Looking for answers and like-minded people, Mahienour joined a small Revolutionary Socialist group. “In Alexandria, where I come from, they started to displace people from their own houses to widen the port, for example, or to make new compounds. I helped the workers in the cement factories to fight against privatization and for their rights. I helped the fishermen, because there hasn’t been a syndicate or a union for them,” recalls Mahienour. “I started believing that people are not evil. Most of the people are put in very hard conditions that made them sometimes say or do wrong things. Evil people are a very small percentage in humanity, and we probably won’t find them in the streets. They have their own compounds and their own guns. They have their own palaces.”
In 2010, Egypt was shocked by the death of Khaled Saeed who was killed by the police, an event considered by many to be one of the catalysts of the 2011 Egyptian revolution. “We thought, at the very beginning, that it was going to be a very small protest. Then people came from everywhere,” she recalls. “The funny thing is that I had been arrested several days earlier because of the protest in solidarity with the people killed in the Qiddissin Church. On the 25th of January, my friends came to me saying: ‘You will not join this protest. Your face is very well-known and that will make the police spot us’.”
Not willing to risk their safety yet also unwilling to miss out on the action, Mahienour El-Massry assured them that she’d be discreet. At first, she only saw several smaller groups in the streets, but suddenly, people started pouring in. “I was surprised. I’ve never seen this number of people. Of course, we have been faced with arms; there was blood and guns; people have been injured. But you could see that they were not afraid. They were saying: “This is our country. This is our life. This is our future, and we cannot go back.” It was the day that I believed that people are stronger than anything, that years of depriving people of the rights and of a healthy political environment will not make them silent. People will surprise you. This is why, though we are in a horrible situation now, I still have faith,” smiles the activist.
As they were marching down the streets that day, Mahienour and her friends met their older peers, who had been activists in the 1970s. “My heart just leapt. I thought it was very generous of the Universe to make them see such a day. My aunt was a journalist, she was from the opposition. She died in 2000. I thought, ‘If she were here, it would have made her feel that she was right to believe in people’.”
President Mubarak was forced to resign, but the euphoria didn’t last too long. The revolution also scared the leaders who took over the country, which led to the tightening of political screws and more persecution for those who remained unsatisfied by the new regime and its stance on freedoms. Tens of thousands of Egyptians have since taken to the streets again to demand more. Many of them, including Mahienour El-Massry, have been arrested.
“We don’t have an accurate number of political detainees, but usually we say 60,000 – just by looking at the cases in court. I have been arrested four times since 2013. One day, I went to a police station to represent some protestors as their lawyer. I was arrested along with some of my colleagues. Altogether, I spent around three and a half years in prison. It may seem a lot, but it’s not huge compared to others here in Egypt,” notes the activist.
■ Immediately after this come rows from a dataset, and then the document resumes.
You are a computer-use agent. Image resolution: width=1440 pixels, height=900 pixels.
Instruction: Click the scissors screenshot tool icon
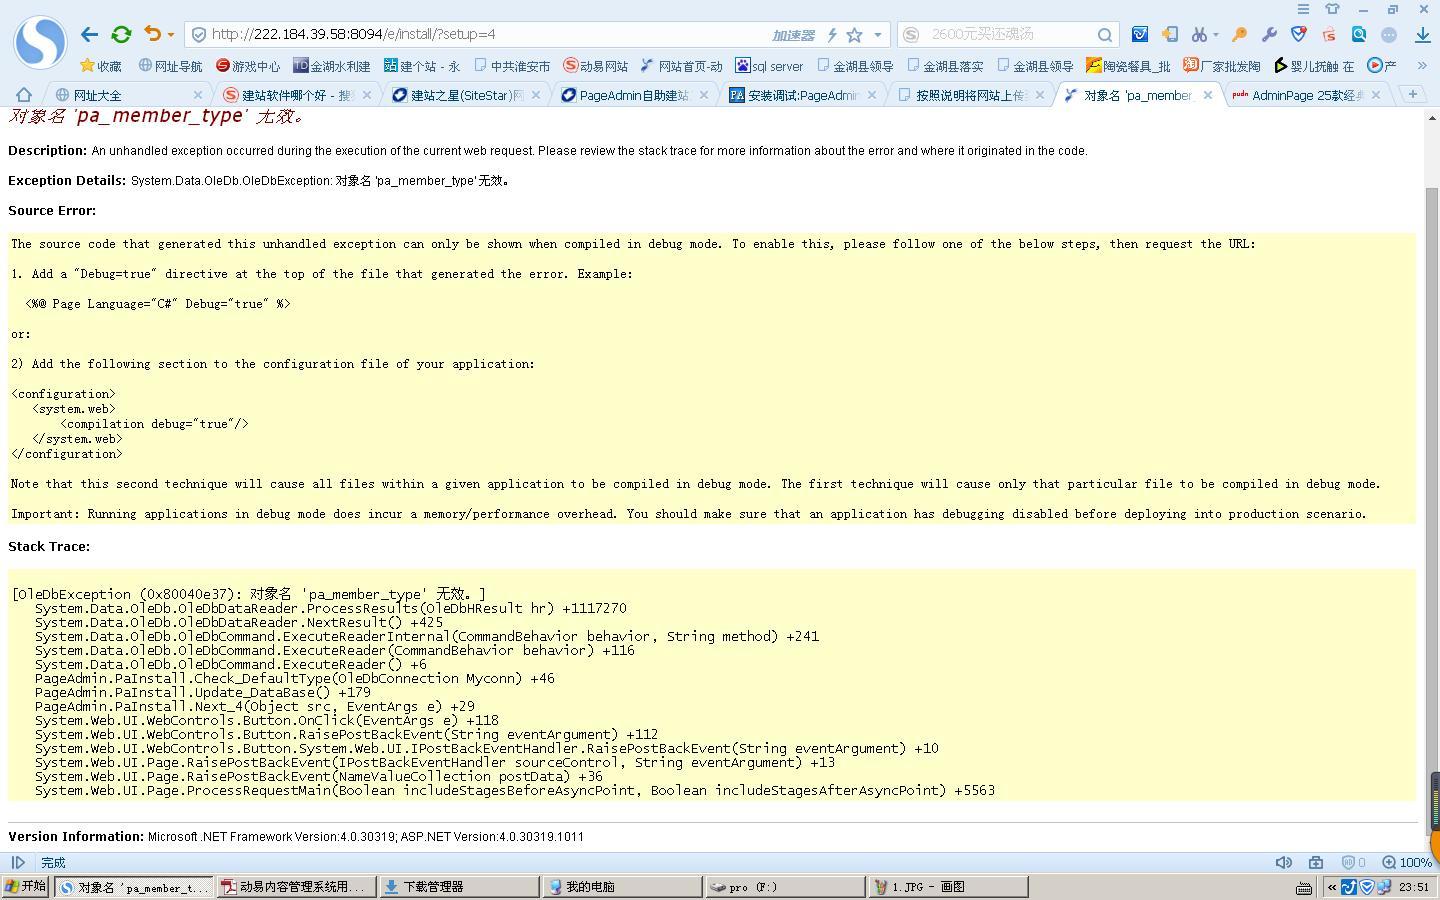coord(1199,34)
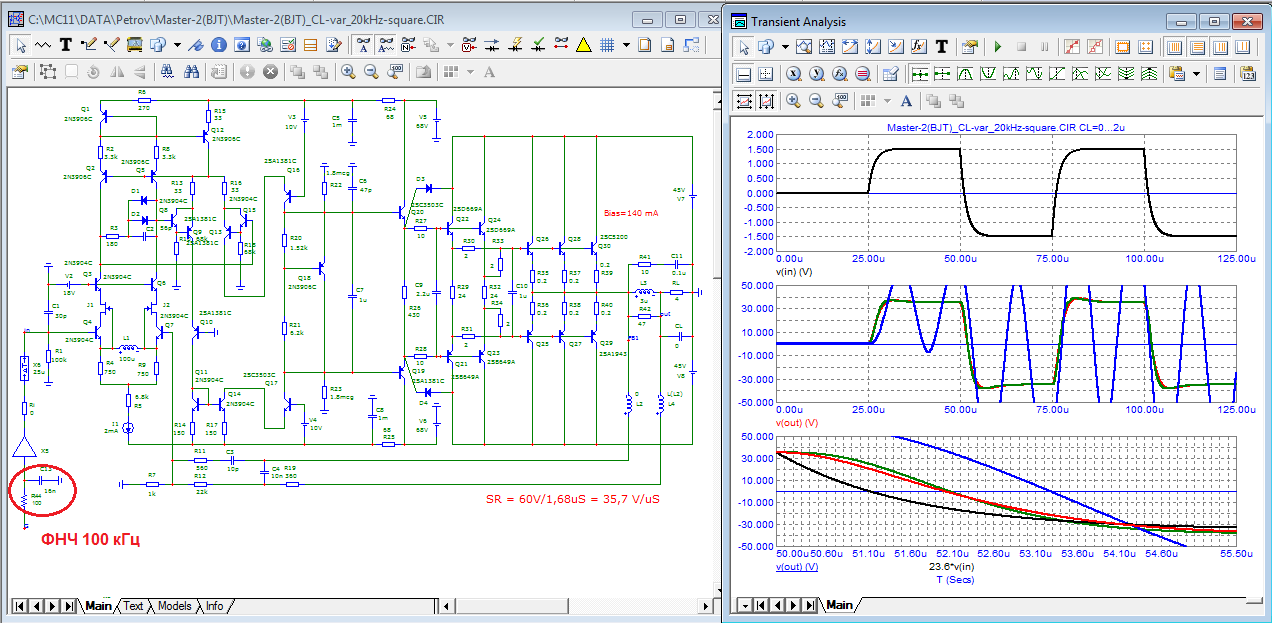Image resolution: width=1272 pixels, height=623 pixels.
Task: Expand dropdown arrow beside copy icon in analysis toolbar
Action: 785,47
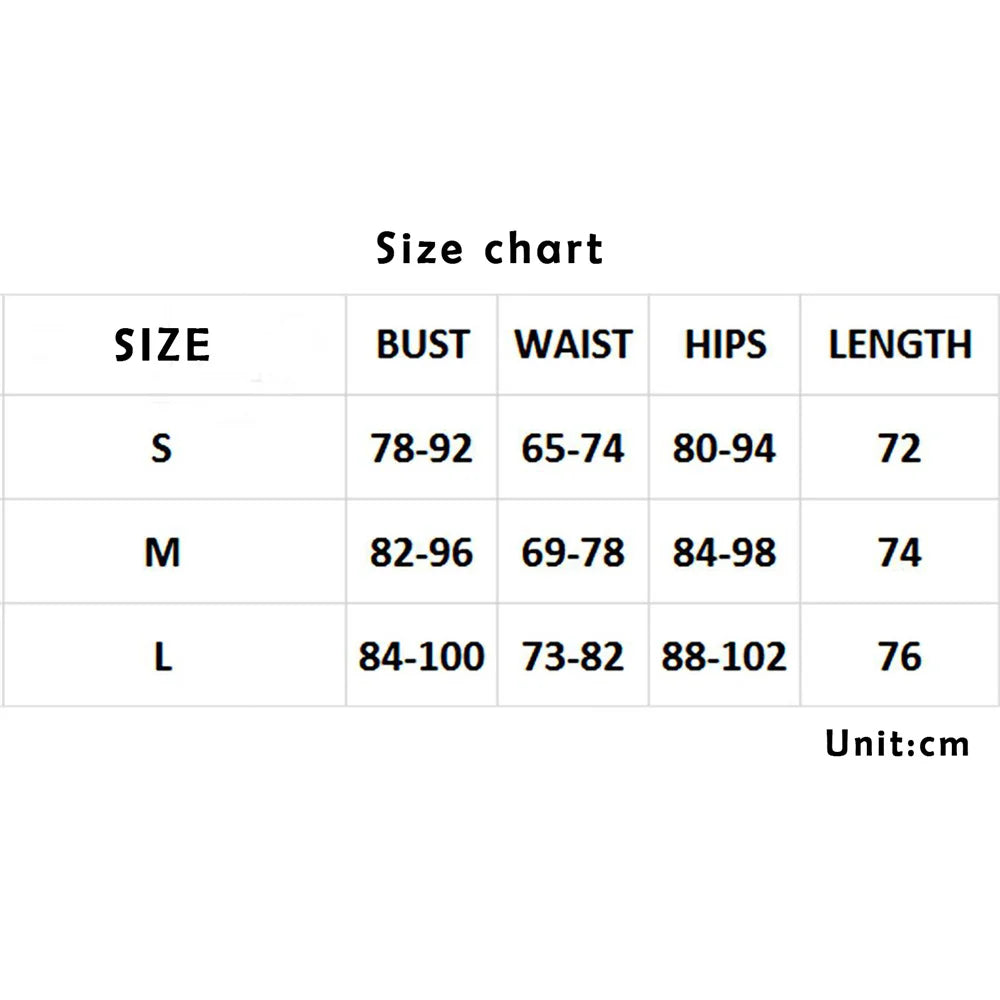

Mahienour’s latest release came in July 2021, and she went straight back to representing political detainees in courts. “My colleagues and I are also trying to launch campaigns against poverty, because the economic procedures here in Egypt are totally crazy. In addition, we are trying to make a kind of a “feminist wave” to support all the women asking for their rights in front of courts or trying to change some of the laws. This is here, in Egypt, but I’m also trying to reach out to other activists [abroad], people who think like me.”
This tireless activist gives the impression of a compressed spring, ready to soar into the air at the sight of any injustice. How does she manage to retain her passion and her faith in a better future? “I have huge support from my family and my friends, so, of course, things are easier. I feel luckier than other women activists who might, for example, be facing problems with their families, which to me is the worst thing that could happen. I feel very lucky. I feel privileged.”
“Presidents, dictators, tyrants make alliances with each other all the time and they know where their interests are. They try to divide us, but we have to find our own allies as well. And we have to be more humane. Of course, we are sometimes shocked with horrible things, but horrible situations make us think that we have to resist more. One of the lessons that I believe in is that the expression “the enemy of my enemy is my friend” is not true. It’s the one who believes in my beliefs who is my friend. This is the only thing.”